▼

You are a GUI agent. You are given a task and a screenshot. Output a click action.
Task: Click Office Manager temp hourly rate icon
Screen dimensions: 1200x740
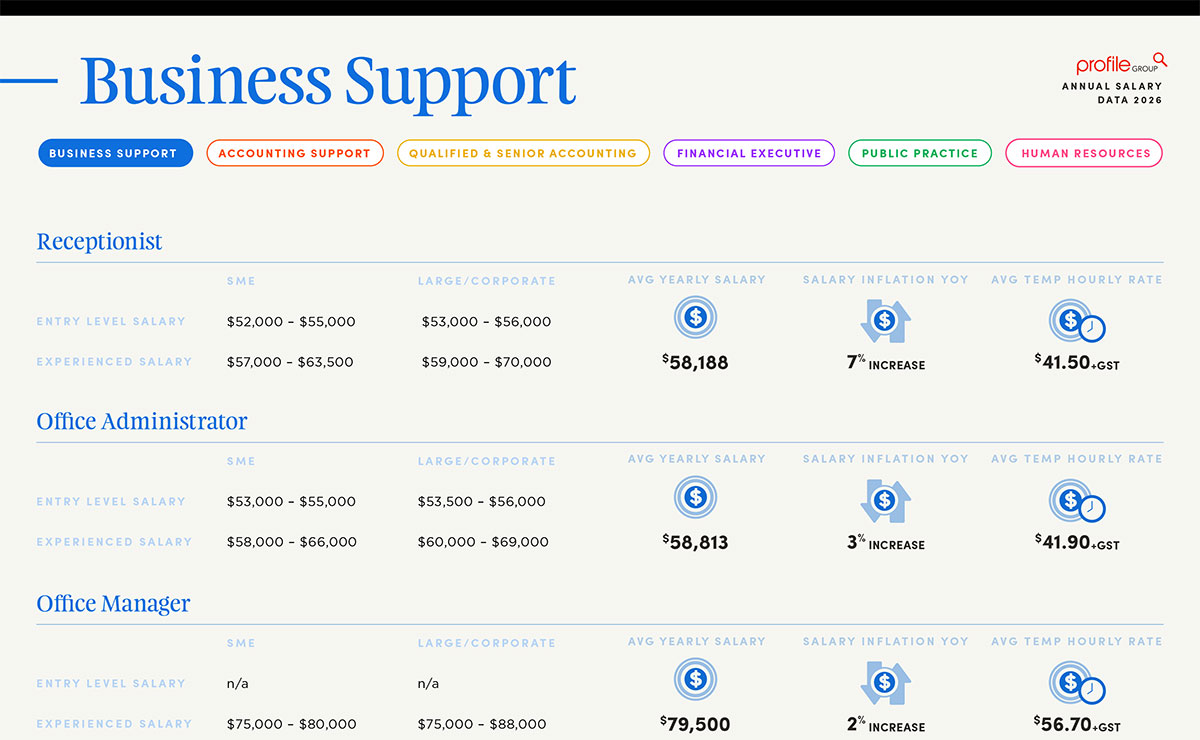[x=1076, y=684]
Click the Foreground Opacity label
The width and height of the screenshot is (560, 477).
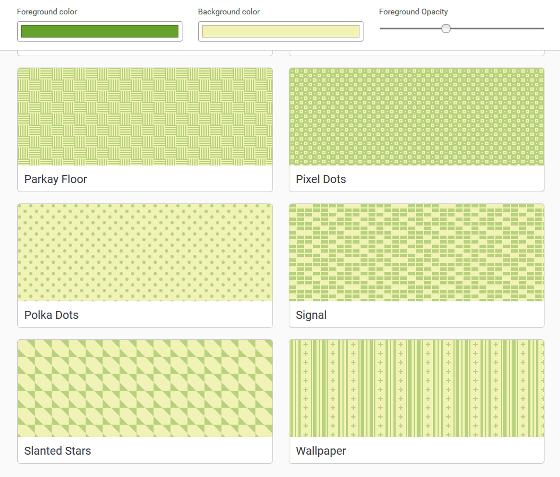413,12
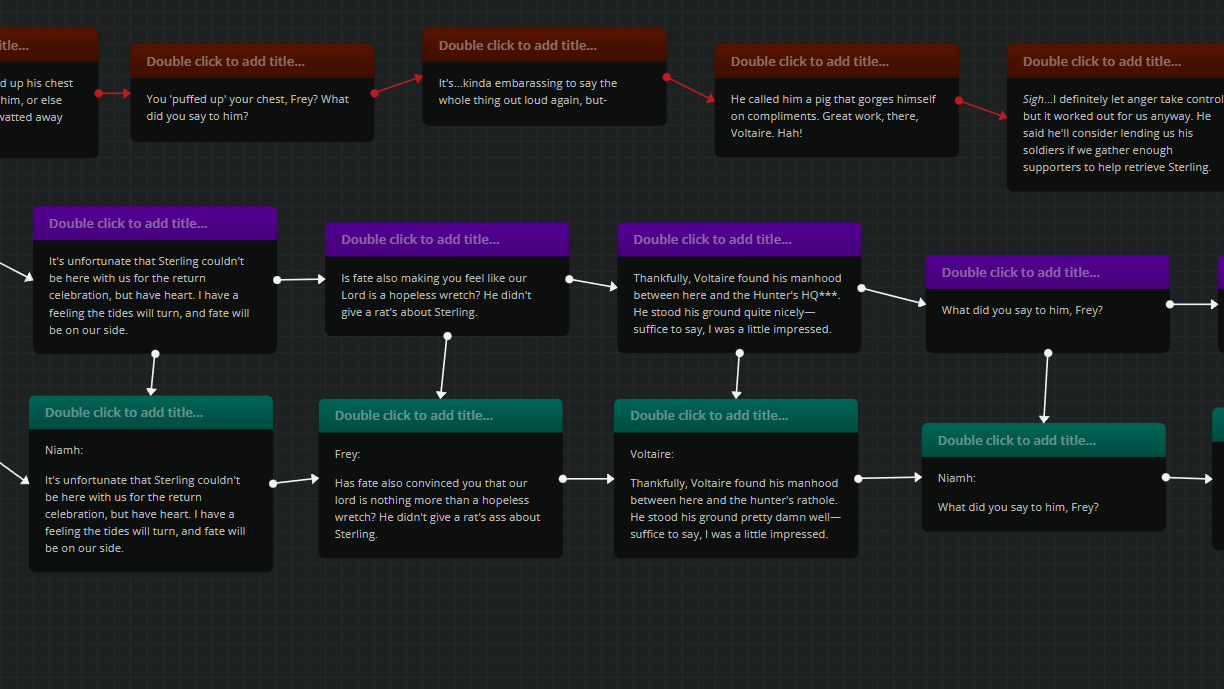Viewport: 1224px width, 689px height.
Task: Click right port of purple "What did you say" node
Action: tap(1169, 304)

▲

**YOUR OBJECTIVE**: Say again, word for word, the lines beginning at the top of the data and ending with the line that has "Click the Foreground Opacity label". Skip the pictures.

**ANSWER FOR THIS EXERCISE**:
You are a GUI agent. You are given a task and a screenshot. Output a click action.
Task: Click Office Manager temp hourly rate icon
Screen dimensions: 1200x740
[x=1076, y=684]
Click the Foreground Opacity label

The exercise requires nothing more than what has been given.